— Begin Reading text —

Bryce Harper’s absence helped the Phillies become a team that believes. His return will be another spark.
“It’s a great day to be a Phillie,” Rhys Hoskins said.
The real Bryce Harper was somewhere else, but a caricatured rendering of the man was surrounded by a crowd of cameras and notepads in front of Bryson Stott’s locker on Friday afternoon. Stott was there, too, and he was smiling because he’d reported for work wearing a crisp, white Bryce Harper T-shirt that made the reigning National League MVP look like a bit of a goof.
“It’s been hanging up for awhile,” said the Phillies’ rookie shortstop and resident mischief maker.
No more.
Two months and one day after Harper broke his thumb while protecting his face from a high fastball in San Diego, the Phillies welcomed their centerpiece back to the lineup for the start of a three-game series against the Pirates. In certain respects, it was a momentous occasion. When Harper first hit the injured list on June 26, many in the Phillies organization were quietly skeptical that he’d be fully recovered before Labor Day. Interim manager Rob Thomson admitted Thursday that he hadn’t expected his slugger to return so soon. First baseman Rhys Hoskins offered the most efficient summation of the mood in the clubhouse.
“It’s a great day to be a Phillie,” he said.
It most definitely was. When we last saw Harper, he was in the midst of a season that was every bit as impressive as his 2021 MVP campaign. He returns now as a potent late-season addition whose .318/.385/.599 batting line should go a long way in helping the Phillies protect the four-game Wild Card cushion they carried into Friday. There aren’t many seasons where a team that is already in playoff position gets to add an impact bat for the final 37 games of its schedule. The Phillies have a long road in front of them. But, yeah, this helps.

— End Reading text —
— Begin Data provided —

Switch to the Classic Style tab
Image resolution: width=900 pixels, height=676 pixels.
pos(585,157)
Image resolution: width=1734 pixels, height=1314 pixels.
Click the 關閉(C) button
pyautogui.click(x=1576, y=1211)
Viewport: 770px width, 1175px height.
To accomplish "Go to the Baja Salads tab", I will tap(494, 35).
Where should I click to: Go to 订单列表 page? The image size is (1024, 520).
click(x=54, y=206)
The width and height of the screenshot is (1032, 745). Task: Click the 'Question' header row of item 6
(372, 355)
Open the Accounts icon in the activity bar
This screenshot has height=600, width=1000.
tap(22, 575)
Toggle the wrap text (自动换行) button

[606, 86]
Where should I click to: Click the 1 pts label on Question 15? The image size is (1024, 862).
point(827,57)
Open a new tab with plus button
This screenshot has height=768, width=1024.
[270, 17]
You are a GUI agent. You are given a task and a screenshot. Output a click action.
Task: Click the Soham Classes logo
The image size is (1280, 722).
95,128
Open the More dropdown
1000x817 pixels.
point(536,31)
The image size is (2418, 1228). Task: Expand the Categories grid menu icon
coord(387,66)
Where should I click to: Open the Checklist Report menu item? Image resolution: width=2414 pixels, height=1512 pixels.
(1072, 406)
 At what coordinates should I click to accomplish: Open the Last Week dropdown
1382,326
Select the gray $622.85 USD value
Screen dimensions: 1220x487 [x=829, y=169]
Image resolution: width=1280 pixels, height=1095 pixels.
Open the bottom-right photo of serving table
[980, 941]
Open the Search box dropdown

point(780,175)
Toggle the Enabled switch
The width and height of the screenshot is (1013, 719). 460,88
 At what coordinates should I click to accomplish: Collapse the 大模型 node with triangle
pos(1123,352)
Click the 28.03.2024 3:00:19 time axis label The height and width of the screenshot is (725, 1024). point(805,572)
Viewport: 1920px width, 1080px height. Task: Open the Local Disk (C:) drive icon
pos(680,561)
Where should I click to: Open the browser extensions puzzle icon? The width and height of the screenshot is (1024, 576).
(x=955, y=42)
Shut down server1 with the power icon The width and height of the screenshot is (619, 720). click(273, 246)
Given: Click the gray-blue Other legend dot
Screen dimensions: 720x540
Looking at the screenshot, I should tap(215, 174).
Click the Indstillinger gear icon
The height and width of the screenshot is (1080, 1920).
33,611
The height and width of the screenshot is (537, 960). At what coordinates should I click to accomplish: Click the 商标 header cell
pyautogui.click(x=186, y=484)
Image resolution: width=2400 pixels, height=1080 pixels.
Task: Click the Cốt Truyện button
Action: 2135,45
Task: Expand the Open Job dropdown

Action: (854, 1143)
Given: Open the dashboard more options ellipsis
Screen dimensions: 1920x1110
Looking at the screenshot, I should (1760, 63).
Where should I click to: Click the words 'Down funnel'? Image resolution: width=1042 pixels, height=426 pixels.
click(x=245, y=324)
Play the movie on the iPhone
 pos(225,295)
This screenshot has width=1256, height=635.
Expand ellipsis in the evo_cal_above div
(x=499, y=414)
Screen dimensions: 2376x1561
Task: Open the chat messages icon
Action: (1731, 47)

— End Data provided —

▶ [Your objective]: Write out the stretch of the Bryce Harper article from "Bryce Harper’s absence" through "Rhys Hoskins said.", word for word. The records are not needed for any of this.

▶ [Solution to the problem]:
Bryce Harper’s absence helped the Phillies become a team that believes. His return will be another spark.
“It’s a great day to be a Phillie,” Rhys Hoskins said.